I’ve never seen the whole of The Phantom Menace,* only odd five- or ten-minute snatches here and there, generally with the sound turned down, but over the years this has been enough to build up an overall impression of the film. This has tended to confirm the comments of various critics that it’s basically a number of show-piece action sequences interspersed with long discussions of galactic politics and trade embargoes with the Naboo, that could easily have been edited down into something a bit punchier. Some critics have said similar things about Thucydides – though in this case the temptation is to skip the battles and action sequences** to get to the meaty political debates, rather than vice versa. There is also, thankfully, no equivalent of Jar Jar Binks. Thucydides doesn’t really do comedy, even if it seriously cuts his margins on the merchandising.
How should one read Thucydides? Or, as I put the question at the end of the last blog post, do you really have to read all of it?
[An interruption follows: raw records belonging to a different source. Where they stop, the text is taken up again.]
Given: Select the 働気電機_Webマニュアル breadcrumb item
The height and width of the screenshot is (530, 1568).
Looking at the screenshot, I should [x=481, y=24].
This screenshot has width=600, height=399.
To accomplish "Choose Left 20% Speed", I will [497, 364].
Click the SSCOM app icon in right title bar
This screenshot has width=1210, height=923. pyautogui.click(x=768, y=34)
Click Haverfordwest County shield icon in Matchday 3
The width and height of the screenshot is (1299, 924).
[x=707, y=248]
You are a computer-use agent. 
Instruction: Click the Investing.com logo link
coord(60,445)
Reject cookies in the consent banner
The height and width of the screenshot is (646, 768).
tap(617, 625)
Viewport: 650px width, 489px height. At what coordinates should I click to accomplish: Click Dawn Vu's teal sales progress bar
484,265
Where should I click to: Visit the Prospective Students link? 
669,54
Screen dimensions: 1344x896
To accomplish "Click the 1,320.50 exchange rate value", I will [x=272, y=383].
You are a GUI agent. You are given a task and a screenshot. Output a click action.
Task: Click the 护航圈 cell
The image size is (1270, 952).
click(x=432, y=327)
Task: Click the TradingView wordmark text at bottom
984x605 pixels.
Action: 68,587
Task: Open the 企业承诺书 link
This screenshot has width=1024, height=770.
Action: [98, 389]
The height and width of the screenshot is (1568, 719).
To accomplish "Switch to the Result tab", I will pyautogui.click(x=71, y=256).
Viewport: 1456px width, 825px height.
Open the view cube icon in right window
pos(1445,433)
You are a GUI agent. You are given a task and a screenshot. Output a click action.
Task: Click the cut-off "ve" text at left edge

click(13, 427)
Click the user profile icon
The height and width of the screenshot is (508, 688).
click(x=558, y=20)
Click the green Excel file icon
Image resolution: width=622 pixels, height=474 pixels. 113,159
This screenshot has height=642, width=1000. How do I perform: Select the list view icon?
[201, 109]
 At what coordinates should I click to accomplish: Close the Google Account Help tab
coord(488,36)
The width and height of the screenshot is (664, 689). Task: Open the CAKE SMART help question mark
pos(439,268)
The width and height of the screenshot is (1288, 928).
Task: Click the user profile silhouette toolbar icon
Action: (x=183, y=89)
The conventional answer, especially from a classicist, is of course ‘yes’: start at the beginning, read it all the way through, then go back and read it several more times, and you might start to appreciate what’s going on. (We’ll worry about the question of whether you can really appreciate this without reading it in the original Greek some other time). It’s not just the usual fetishisation of classical texts (we’ve lost so much from antiquity that we become obsessive about everything that has survived), and it’s not just the historian’s sense that all events are potentially important and interesting. Rather, the argument is that Thucydides’ work operates as a whole, with every part relating in some way to every other part, so that skipping over some bits means that you’ll miss a significant chunk of the point.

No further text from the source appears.